━━━━━ Given data
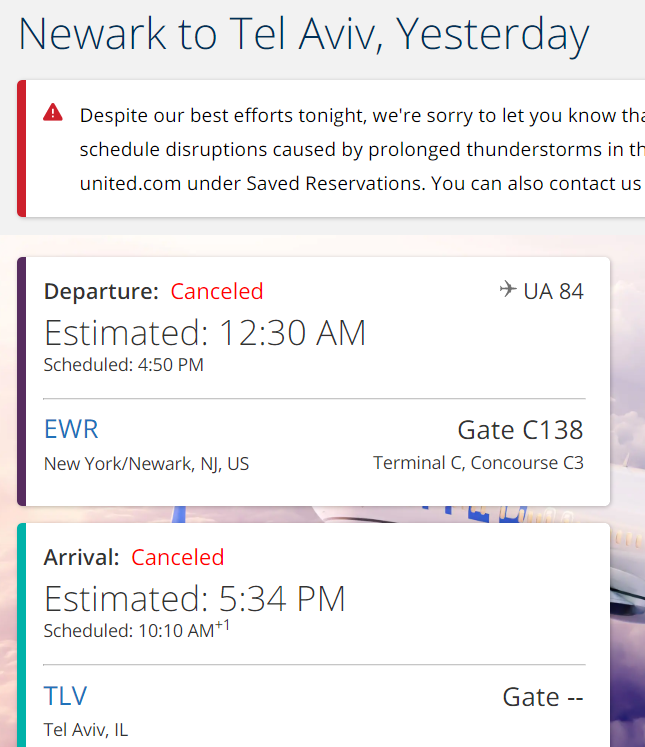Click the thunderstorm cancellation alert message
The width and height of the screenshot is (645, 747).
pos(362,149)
━━━━━━━━━━
━━━━━ Given data
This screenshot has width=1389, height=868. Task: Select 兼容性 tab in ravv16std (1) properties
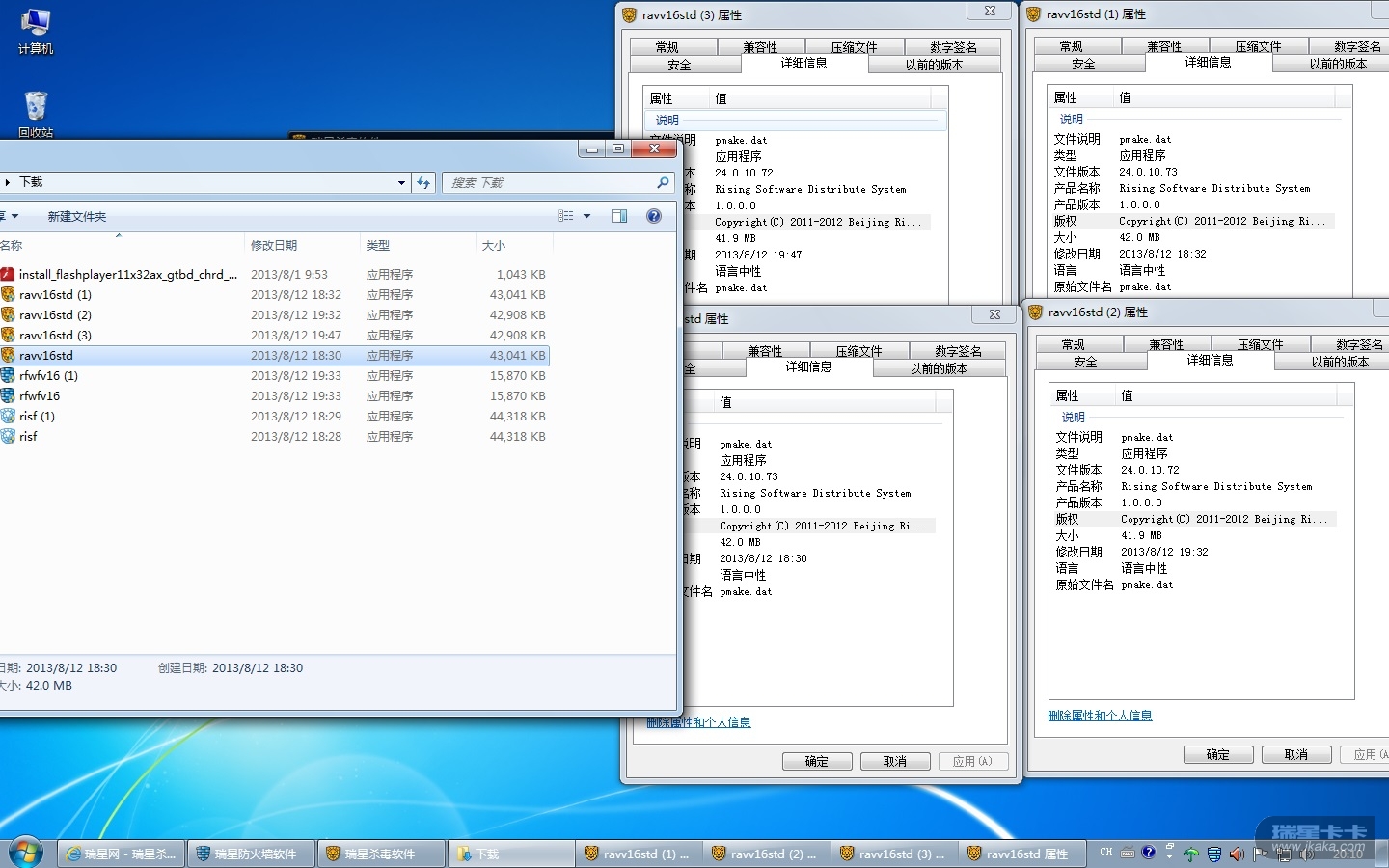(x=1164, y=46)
━━━━━━━━━━
Count the lines above that contain the string "height", treating uppercase and lowercase as different, and give only that number.

2